If you are excited by a direction, people feel it and come with you. Keep asking, “What is next?” Never settle for today’s version when tomorrow needs a new one. That attitude makes you indispensable because you bring momentum, not maintenance. Build allies by sharing credit, documenting wins, and making your manager’s life easier. Most importantly, keep developing range. The wider your understanding of customer, brand, content and performance, the more doors open. Paths are rarely offered. They are made by walking.
// Dines: Collaboration across global teams can be challenging. What’s your approach to building trust and creativity within diverse, international teams?
Ru: Trust starts when you show up as yourself. I am comfortable saying, “I do not know yet.” People sense honesty, and it lowers the temperature in hard conversations. In a global house like BOSS you work across cultures, ages and styles. I invest time to understand context before I push for change. I am clear on outcomes, flexible on approach. I keep credit public and feedback private. I make decisions visible with simple documents that state the problem, customer insight, options and the recommendation.
That transparency invites better ideas and prevents politics. I schedule regular “demo and discuss” sessions so teams can share progress early, not just the final. Creativity grows when people feel safe to show the messy middle. Finally, I spend time with senior stakeholders. Being in the room teaches you how strategy is shaped, and it helps your team align to what actually matters.

// Dines: From P&G to Coty and now Hugo Boss – what’s one career lesson that’s shaped how you lead today?
Ru: Passion sustains discipline. Leadership is heavy at times. It involves difficult trade-offs, long meetings and accountability for outcomes you do not directly produce. What keeps me energised is belief in the mission and belief in the people around me. When I moved from beauty in the UK to fashion in Germany, I felt like a beginner again. That humility helped me learn faster. I also learned to “play the game” without losing myself. Build relationships up, across and down. Share progress openly. Ask for decisions rather than waiting for perfect alignment.

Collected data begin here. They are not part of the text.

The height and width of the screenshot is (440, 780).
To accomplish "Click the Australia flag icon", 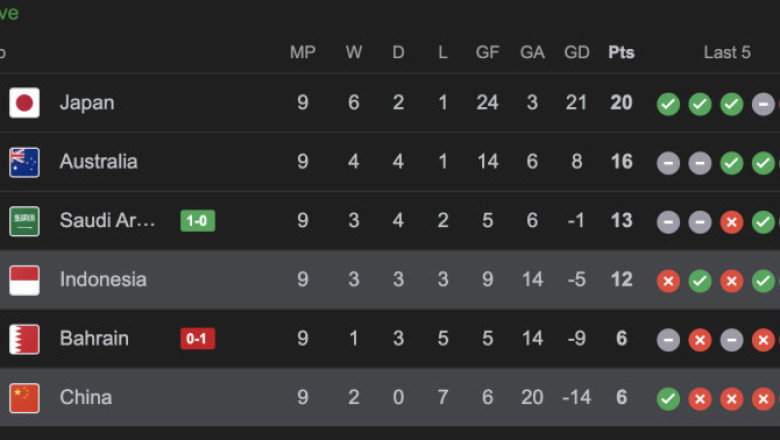I will 24,162.
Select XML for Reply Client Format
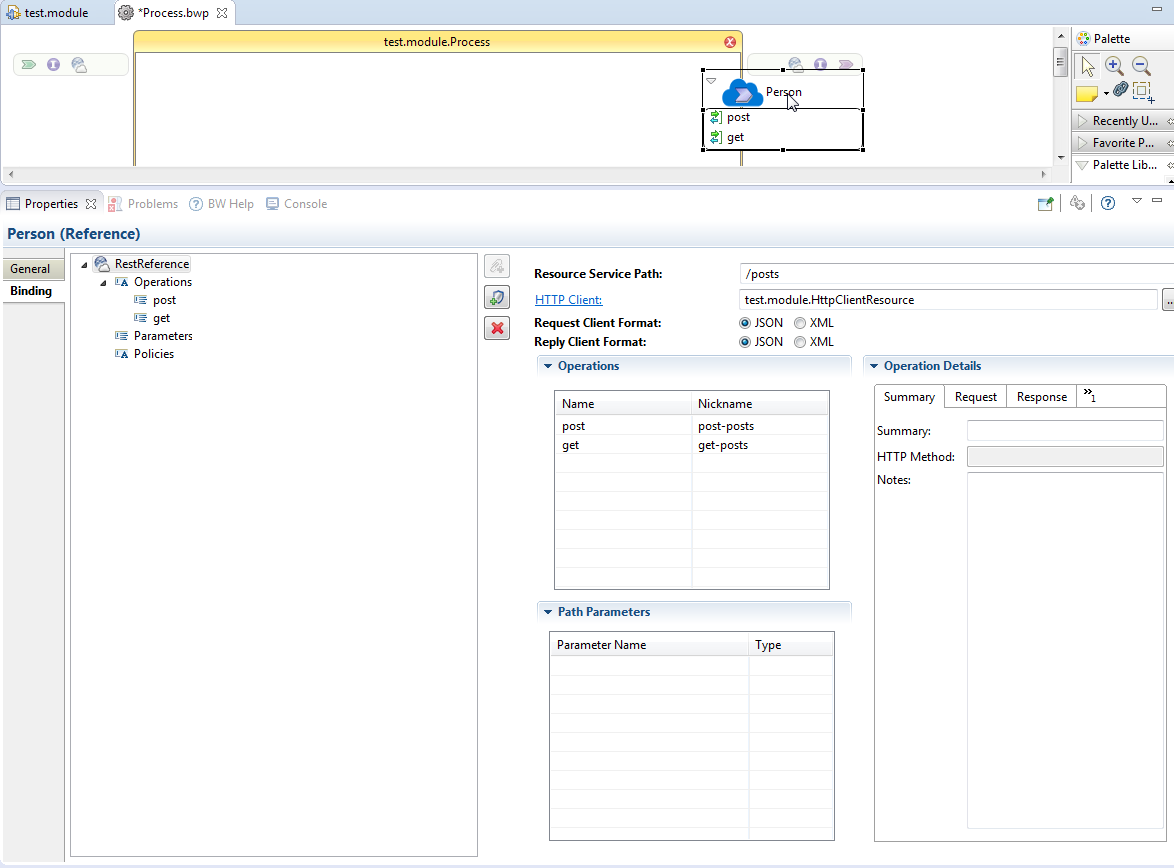1174x868 pixels. point(800,342)
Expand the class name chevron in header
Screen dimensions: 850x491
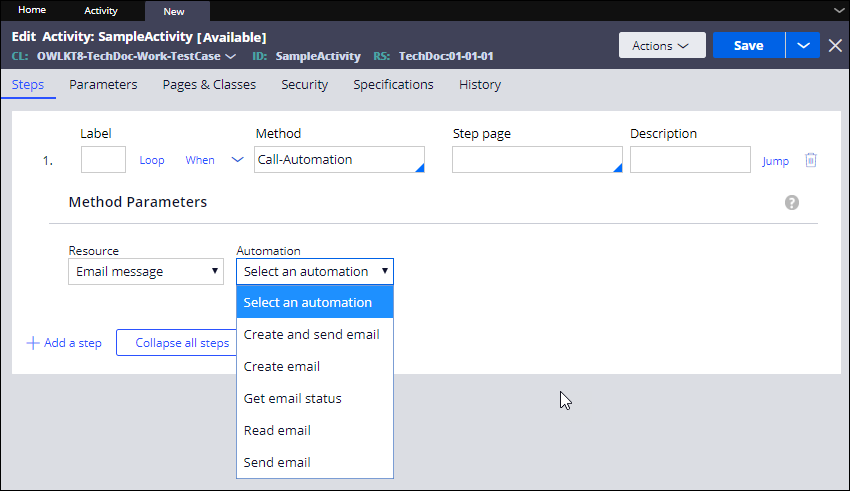(231, 56)
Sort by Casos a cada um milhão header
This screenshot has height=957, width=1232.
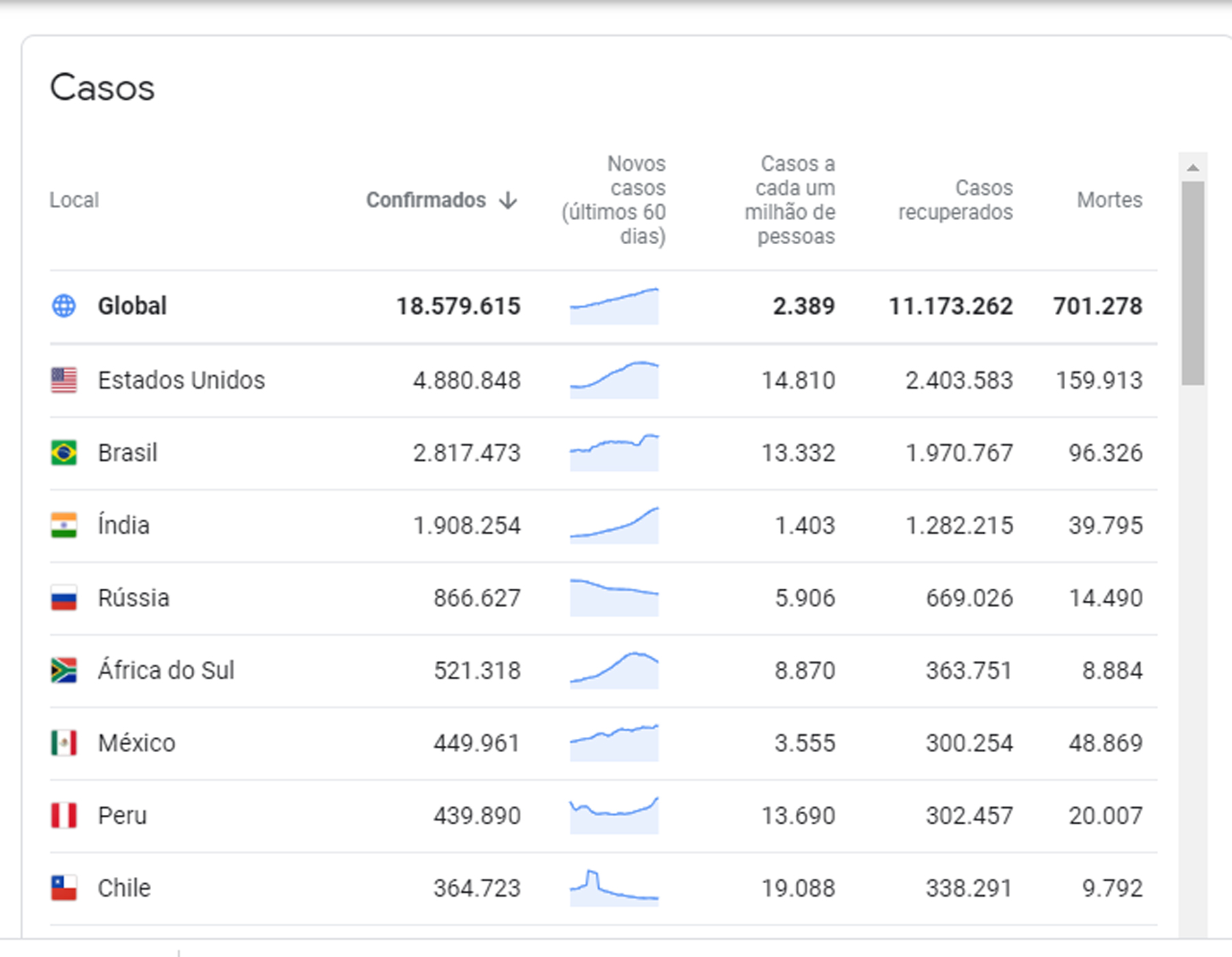click(790, 200)
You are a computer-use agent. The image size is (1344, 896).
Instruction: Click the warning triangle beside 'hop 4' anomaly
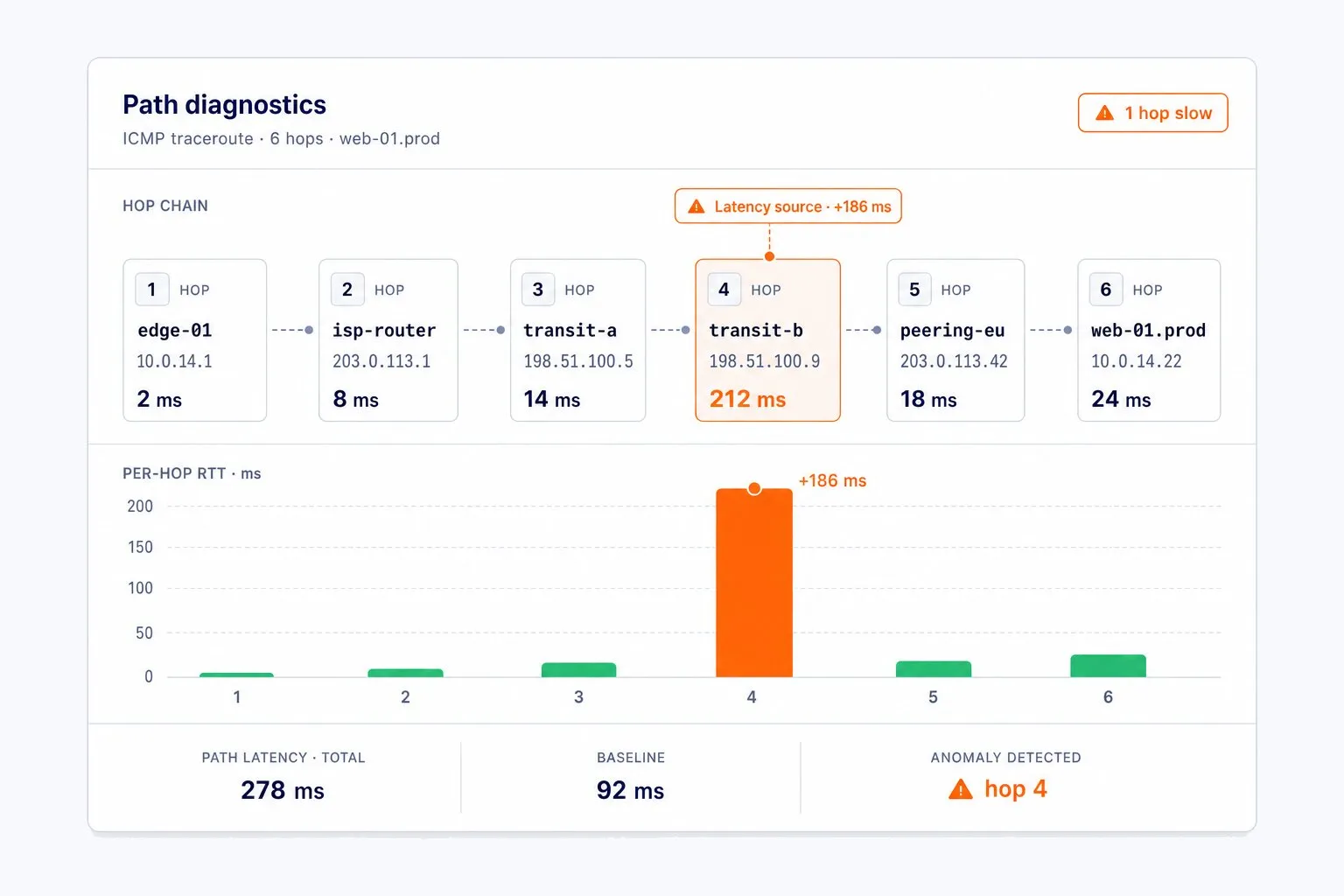(x=961, y=789)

Most of all, measure yourself by the strength of your team. My role is to set direction, create clarity, and remove friction so others can fly. If they grow, the business grows, and so do you. Bring your A-game daily, keep learning, and remember that consistency over time beats occasional brilliance.
// Dines: For young creatives looking to break into eCommerce and digital marketing, what key skills or behaviours will set them apart in the next five years?
Ru: Start with customer understanding. Know who you serve, how they browse, why they bounce, and what triggers action. Build a barometer for good by studying the best on the web and asking, “Would I tolerate this experience?” Pair that with range. Develop literacy across content, UX, data, media and merchandising so you can connect dots others miss. Be comfortable with change. What worked last quarter may not work next year. Treat everything as a test, capture the learning, and move on. Learn to quantify value. If you pitch an idea, state the expected outcome and how you will measure it.
Communicate clearly in writing. It gets you invited into bigger rooms. Finally, be proactive. Roles evolve fast. If you see a gap, design a solution and rally people around it. Vision plus openness beats perfection. Bring curiosity, courage and a genuine desire to make the experience better.